Hoje, quando falamos em Ceplac temos pouco a comemorar. Há uns dias recebi de um velho colega ceplaqueano um bilhete, via whatsapp que, em tom fúnebre, dizia: “Está acontecendo o que esperávamos quanto ao fechamento total da Ceplac. O superintendente pediu que entrasse em contato contigo [outra pessoa] e te colocasse a par do que está acontecendo”.
No parágrafo abaixo continuou: “Eis as questões: Os escritórios locais de Itapitanga, Itajuípe, Coaraci, Ibicaraí, Buerarema, Ibicuí e Barro Preto serão fechados. Os funcionários remanescentes dessas unidades terão como opções: 1 – Ir para a sede regional; 2- Solicitar transferência para qualquer órgão federal dentro da Federação ou em sua própria cidade se houver vaga disponível; 3- Solicitar transferência para os escritórios de: Floresta Azul e Itororó; 4- Entrar com pedido de aposentadoria (aqueles que tiverem tempo suficiente)”.
E para arrematar: “Os bens permanentes de cada unidade deverão ser transportados para a sede regional tão logo se disponibilize veículo para tal. As unidades locais (os prédios), deverão ficar fechados e serão entregues à União para dar o devido destino. Gostaria portanto, que você me diga hoje, qual será sua opção para que eu possa informar ao superintendente regional”. E mais umas duas frases chorosas desse colega.
Sabemos que tudo tem o seu ciclo: nasce cresce e morre, mas que, pelo menos, morra com decência e tenha um sepultamento digno. Costumo dizer que uma instituição não pode ser menor que um indivíduo, e foi o que aconteceu. Se perdeu nos corredores de Brasília ao ser loteada conforme a ideologia, como previa José Haroldo com a ascensão dos chamados progressistas (esquerda) ao poder.
Testemunhamos uma luta de gigantes cientistas buscando oferecer um cacaueiro mais produtivo, com as boas práticas agrícolas recomendadas, um processo de secagem natural para tornar a amêndoa sem cheiro de fumaça: chocolate de primeira, como os gringos gostam. E a Ceplac conseguiu. Em troca, os cacauicultores chegaram a vender uma tonelada de amêndoas secas por cerca de US$ 4,5 mil. Era o esplendor.
O dinheiro do cacau sempre foi pródigo, e no privado construiu as velhas mansões do Barris, do Corredor da Vitória, da Barra, em Salvador; suntuosos apartamentos em Copacabana, Ipanema e Leblon.

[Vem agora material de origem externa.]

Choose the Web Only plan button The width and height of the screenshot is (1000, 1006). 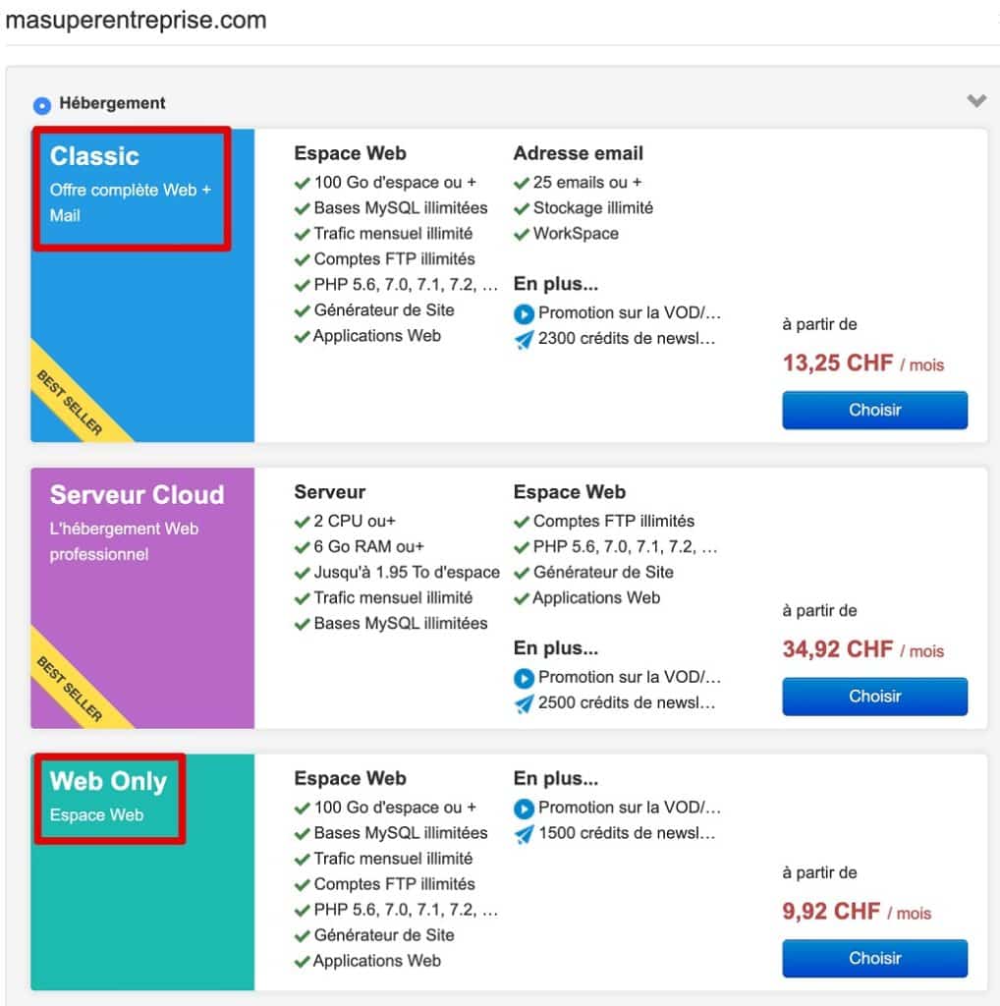(874, 959)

Também nunca se recusou a investir, no público, na implantação do Centro Industrial de Aratu, posteriormente no Copec e Copene, nos áureos anos de 1960 e 70. Éramos ricos e não queríamos entender de política, deu no que deu.
Se a pesquisa continua fazendo sua parte em menor escala, por falta de pesquisadores, que a cada dia se aposentam, a extensão rural vai pelo mesmo caminho, com o agravante de ter perdido o foco, haja vista os métodos hoje empregados. Não repôs o quadro de funcionários e o último concurso foi realizado na metade da década de 1980. A instituição envelheceu após ensinar aos cacauicultores como conviver com a vassoura de bruxa.

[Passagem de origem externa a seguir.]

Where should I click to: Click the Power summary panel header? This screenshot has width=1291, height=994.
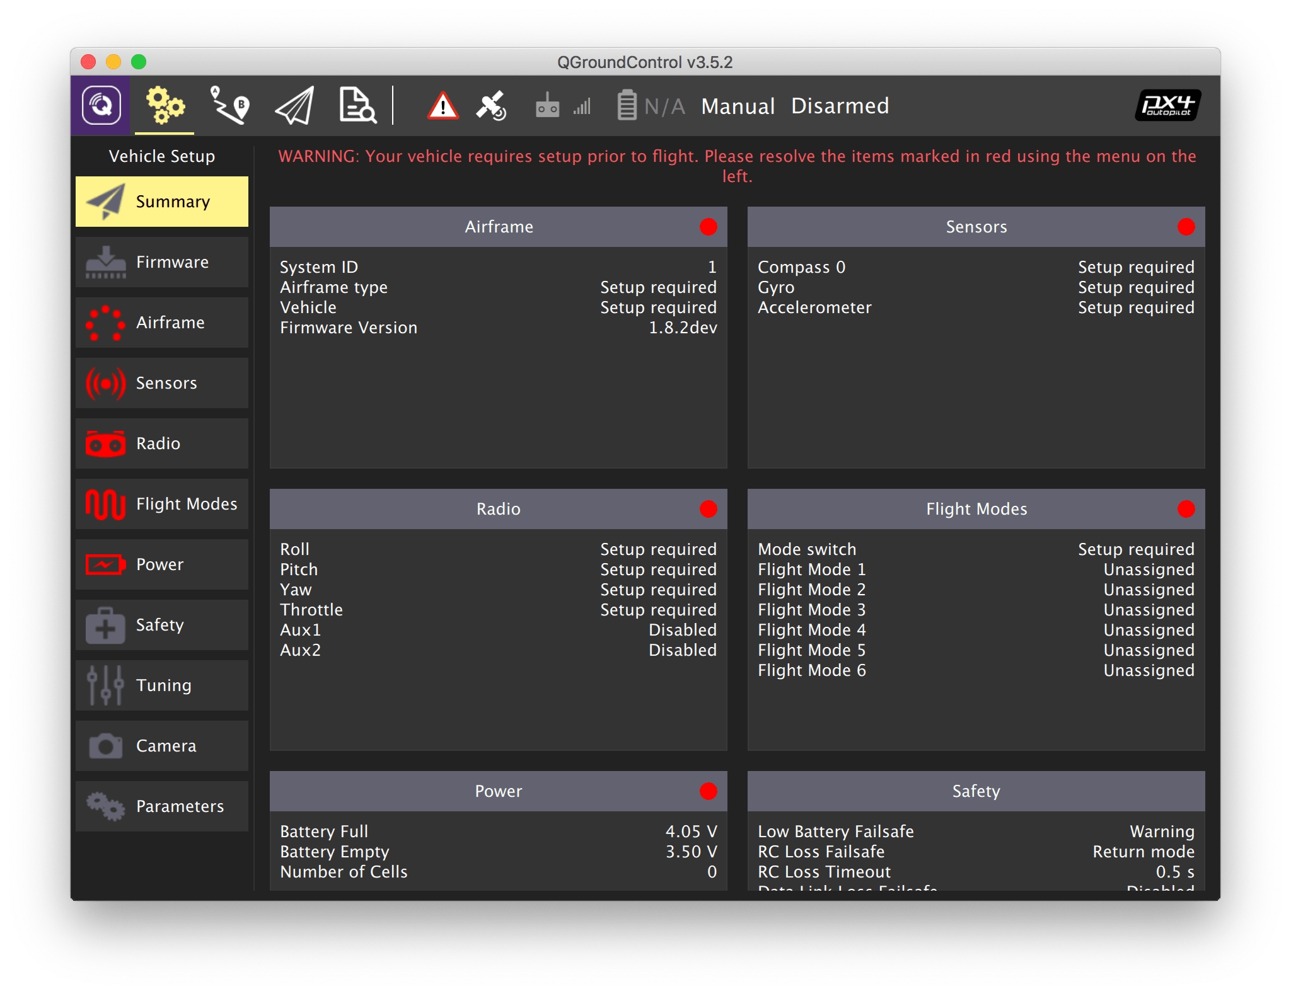coord(498,791)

Há mais de 40 anos, a Divisão de Comunicação (Dicom) da Ceplac, na qual tive a honra de trabalhar, criou o slogan “Só cresce quem renova”. Essa campanha representava o rompimento com os velhos e decadentes pés de cacau, trocando-os por novas plantas, estas altamente produtivas e resistentes às pragas e intempéries, numa campanha publicitária que apostava no marketing para transformar a decrépita lavoura cacaueira em produtiva e capaz de gerar lucro para o cacauicultor e desenvolvimento para a região.
A Ceplac, cujo cabedal de conhecimento era de fazer inveja aos grandes centros de pesquisas e universidades no mundo inteiro, não soube fazer a lição de casa e começou a morrer de inanição. O quadro foi se agravando, a instituição morrendo à míngua, e poucos a reconhecem por tudo que representou para a economia do Sul da Bahia.
Nem mesmo os herdeiros se apresentam para o reconhecimento do corpo e o funeral.